CONJUNTO DE TAREFAS:
1. No texto sobre a votação da maternidade de substituição, quem é o líder da bancada do PS?
2. Transcreva, do texto sobre a votação da maternidade de substituição, o trecho de "Passos mostrou apoio" até "deputado do PS.".
3. Retome o texto sobre a votação da maternidade de substituição a partir do ponto em que termina.

TEXTO FORNECIDO:
★ ★ ★ ★ ★

“Vamos ter suspense parlamentar até ao fim.” Era assim que ontem, ao final do dia, um deputado socialista falava sobre a votação que hoje terá lugar na Assembleia da República sobre um diploma do BE para legalizar a maternidade de substituição.
Foi a contar espingardas que se passou a tarde nos corredores do parlamento. “Está tudo dependente do PS”, apontava-se no BE. “Se este projeto não passar, será por causa do PS”, admitia-se também na bancada socialista.
A matemática dos votos
As contas são complicadas de fazer. Os votos contra do PCP estão garantidos. No PS, ainda havia quem esperasse por, pelo menos, uma abstenção no CDS. Se todos os socialistas votarem favoravelmente, bastará que apenas sete sociais–democratas votem a favor para o diploma passar. Isto sabendo que estão garantidos os 19 votos favoráveis do BE, os dois do PEV e um do PAN.
Passos mostrou apoio Ontem, o líder da bancada do PS, Carlos César, deu liberdade de voto aos socialistas, apesar de haver uma indicação para aprovar o projeto. Na reunião da bancada social--democrata também foi decidida a liberdade de voto, mas com uma nuance importante: Pedro Passos Coelho adiantou aos deputados que iria votar a favor de pelo menos um dos pontos do diploma.
“Foi dada uma indicação pelo presidente do partido que deixa toda a gente à vontade para apoiar o projeto. E há muita gente disposta a votar a favor”, comentava um deputado do PSD.
A informação apanhou de surpresa os socialistas que apoiam o projeto, mas a reação esteve longe de ser entusiástica. “Passos também deu uma entrevista a dizer que era pessoalmente a favor da adoção gay e depois, aqui, votou contra”, lembrava um deputado do PS.
Também havia quem no PSD ainda não tivesse a decisão fechada ontem à tarde. “Estou tentado a votar a favor. Mas ainda tenho de ler bem os textos antes de decidir”, confessava outro parlamentar social-democrata.
Na reunião da bancada do PS foram poucas as vozes que falaram abertamente contra a aprovação da lei que permitiria a mulheres sem útero ou com graves problemas para engravidar recorrer a barrigas de aluguer. “Houve duas pessoas que levantaram questões”, contava ao i um deputado do PS, depois do encontro.

★ ★ ★ ★ ★

ENTRADAS APRESENTADAS:
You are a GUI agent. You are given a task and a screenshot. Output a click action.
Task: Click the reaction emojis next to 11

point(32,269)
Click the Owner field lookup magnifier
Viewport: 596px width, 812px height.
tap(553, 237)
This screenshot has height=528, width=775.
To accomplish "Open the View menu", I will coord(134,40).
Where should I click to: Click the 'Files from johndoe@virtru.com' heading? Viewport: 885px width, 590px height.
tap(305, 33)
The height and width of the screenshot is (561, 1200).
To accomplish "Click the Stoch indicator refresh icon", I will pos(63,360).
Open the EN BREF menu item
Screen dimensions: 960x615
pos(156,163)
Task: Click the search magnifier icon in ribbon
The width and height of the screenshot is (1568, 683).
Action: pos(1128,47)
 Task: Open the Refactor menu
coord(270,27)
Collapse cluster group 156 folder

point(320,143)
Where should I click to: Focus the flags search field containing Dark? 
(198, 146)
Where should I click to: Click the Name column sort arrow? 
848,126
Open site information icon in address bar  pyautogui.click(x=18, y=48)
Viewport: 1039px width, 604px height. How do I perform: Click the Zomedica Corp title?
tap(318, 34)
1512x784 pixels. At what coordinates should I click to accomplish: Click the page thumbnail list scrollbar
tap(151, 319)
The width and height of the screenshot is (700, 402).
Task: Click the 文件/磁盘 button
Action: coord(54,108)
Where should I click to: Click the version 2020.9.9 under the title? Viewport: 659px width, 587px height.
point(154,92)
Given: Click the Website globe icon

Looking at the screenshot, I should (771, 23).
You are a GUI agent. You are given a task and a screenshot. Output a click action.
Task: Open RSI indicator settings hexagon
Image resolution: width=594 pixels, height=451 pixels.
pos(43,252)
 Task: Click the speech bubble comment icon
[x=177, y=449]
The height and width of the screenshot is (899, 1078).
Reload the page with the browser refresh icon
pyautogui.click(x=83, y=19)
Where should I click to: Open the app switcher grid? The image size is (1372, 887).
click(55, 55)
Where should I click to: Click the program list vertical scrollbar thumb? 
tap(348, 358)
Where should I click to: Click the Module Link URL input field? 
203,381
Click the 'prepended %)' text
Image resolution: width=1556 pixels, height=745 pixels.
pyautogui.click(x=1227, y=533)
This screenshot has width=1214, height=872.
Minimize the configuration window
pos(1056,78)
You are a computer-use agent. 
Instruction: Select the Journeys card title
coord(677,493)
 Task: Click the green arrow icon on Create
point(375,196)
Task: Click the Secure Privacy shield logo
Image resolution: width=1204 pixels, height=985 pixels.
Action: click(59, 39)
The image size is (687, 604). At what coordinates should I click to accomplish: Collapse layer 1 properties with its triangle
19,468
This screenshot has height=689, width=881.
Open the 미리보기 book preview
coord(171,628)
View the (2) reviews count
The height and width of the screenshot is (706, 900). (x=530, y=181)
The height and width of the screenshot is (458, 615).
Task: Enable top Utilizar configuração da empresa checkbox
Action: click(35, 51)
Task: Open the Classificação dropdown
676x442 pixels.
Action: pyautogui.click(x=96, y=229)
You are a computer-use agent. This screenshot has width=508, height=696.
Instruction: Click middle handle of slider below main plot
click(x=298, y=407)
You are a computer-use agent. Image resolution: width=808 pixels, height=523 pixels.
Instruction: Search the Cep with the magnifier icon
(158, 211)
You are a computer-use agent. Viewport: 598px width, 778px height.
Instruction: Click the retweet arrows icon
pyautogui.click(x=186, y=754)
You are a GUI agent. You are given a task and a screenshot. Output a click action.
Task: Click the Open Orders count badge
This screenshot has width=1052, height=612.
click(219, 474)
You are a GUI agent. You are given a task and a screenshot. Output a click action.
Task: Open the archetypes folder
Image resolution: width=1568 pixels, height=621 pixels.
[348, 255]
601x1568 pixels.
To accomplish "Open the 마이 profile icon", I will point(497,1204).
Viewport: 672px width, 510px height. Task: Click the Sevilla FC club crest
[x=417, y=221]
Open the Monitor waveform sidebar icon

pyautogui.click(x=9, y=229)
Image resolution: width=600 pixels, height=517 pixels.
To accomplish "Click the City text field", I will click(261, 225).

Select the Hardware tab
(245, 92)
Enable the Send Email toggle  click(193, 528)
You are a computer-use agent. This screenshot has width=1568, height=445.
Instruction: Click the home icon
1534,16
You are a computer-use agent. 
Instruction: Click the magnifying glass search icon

★ ★ ★ ★ ★

LISTA DE RESPOSTAS:
1. Carlos César.

2.
Passos mostrou apoio Ontem, o líder da bancada do PS, Carlos César, deu liberdade de voto aos socialistas, apesar de haver uma indicação para aprovar o projeto. Na reunião da bancada social--democrata também foi decidida a liberdade de voto, mas com uma nuance importante: Pedro Passos Coelho adiantou aos deputados que iria votar a favor de pelo menos um dos pontos do diploma.
“Foi dada uma indicação pelo presidente do partido que deixa toda a gente à vontade para apoiar o projeto. E há muita gente disposta a votar a favor”, comentava um deputado do PSD.
A informação apanhou de surpresa os socialistas que apoiam o projeto, mas a reação esteve longe de ser entusiástica. “Passos também deu uma entrevista a dizer que era pessoalmente a favor da adoção gay e depois, aqui, votou contra”, lembrava um deputado do PS.

3.
O problema é que, em contas tão apertadas, apenas dois socialistas podem fazer a diferença. Com dois votos contra ou duas abstenções na bancada do PS, será preciso que haja dez votos favoráveis no PSD.
Entre os apoiantes da iniciativa bloquista havia quem se afirmasse “moderadamente otimista”, convencido de que as alterações feitas ao projeto do BE, que obrigam a pareceres da Ordem dos Médicos e a relatórios médicos que comprovem a necessidade de recorrer à maternidade de substituição, “dão garantias” suficientes para convencer até os mais céticos.
Havia, no entanto, quem tivesse menos certezas sobre as hipóteses de o projeto ser aprovado. “Isto está muito apertado e, se chumbar por poucos, vai ser mesmo muito mau”, afirmava uma deputada socialista.
Esta ideia de que a aprovação está longe de garantida levou a várias movimentações dentro das duas maiores bancadas do parlamento. Os apoiantes da lei que legaliza as barrigas de aluguer para casos médicos graves passaram a tarde de ontem a tentar contar votos e convencer quem estava indeciso. Como a simples falta ou abstenção pode mudar tudo, isso foi bem explicado aos deputados pelos apoiantes da ideia.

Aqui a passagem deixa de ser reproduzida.